[Start of Attachment]
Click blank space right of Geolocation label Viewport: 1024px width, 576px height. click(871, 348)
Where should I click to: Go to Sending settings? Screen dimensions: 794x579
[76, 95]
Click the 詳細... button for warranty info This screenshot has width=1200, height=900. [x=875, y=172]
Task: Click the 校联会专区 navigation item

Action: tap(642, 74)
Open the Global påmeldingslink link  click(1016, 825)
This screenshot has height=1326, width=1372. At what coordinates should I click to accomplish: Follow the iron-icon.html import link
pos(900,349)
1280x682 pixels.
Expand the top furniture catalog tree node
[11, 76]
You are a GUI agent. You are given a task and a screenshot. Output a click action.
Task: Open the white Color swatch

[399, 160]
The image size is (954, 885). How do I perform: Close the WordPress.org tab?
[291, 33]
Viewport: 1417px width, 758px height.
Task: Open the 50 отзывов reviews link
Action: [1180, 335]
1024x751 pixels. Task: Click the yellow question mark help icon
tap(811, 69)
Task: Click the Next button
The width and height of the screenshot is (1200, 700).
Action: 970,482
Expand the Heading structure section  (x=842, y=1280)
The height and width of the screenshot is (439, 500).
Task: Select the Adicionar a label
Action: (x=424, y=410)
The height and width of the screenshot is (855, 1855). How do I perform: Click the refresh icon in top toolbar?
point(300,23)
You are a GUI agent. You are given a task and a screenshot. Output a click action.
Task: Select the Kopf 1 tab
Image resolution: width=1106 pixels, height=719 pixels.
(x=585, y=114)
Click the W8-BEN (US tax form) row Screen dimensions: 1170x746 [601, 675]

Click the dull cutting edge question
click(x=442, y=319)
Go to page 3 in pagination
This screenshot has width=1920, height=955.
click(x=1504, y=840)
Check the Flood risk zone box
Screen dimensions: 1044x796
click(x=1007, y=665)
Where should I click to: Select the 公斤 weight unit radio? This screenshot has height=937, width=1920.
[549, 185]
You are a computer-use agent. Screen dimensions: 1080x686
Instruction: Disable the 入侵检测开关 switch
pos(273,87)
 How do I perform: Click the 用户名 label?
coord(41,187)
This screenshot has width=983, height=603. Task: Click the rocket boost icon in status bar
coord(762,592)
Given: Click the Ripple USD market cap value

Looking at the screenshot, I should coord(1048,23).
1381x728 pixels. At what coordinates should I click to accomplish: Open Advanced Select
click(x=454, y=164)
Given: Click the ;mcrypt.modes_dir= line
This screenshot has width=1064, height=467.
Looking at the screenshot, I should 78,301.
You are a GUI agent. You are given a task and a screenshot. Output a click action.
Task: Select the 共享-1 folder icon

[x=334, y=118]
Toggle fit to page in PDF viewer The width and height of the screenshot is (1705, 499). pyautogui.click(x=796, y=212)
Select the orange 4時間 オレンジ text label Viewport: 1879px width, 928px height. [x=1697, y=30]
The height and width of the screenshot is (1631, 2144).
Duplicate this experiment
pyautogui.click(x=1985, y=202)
[End of Attachment]
Only the lines holding "button" are wanted, so copy each of them from the material.

Output of the exercise -
Click the 詳細... button for warranty info This screenshot has width=1200, height=900. [x=875, y=172]
Task: Click the Next button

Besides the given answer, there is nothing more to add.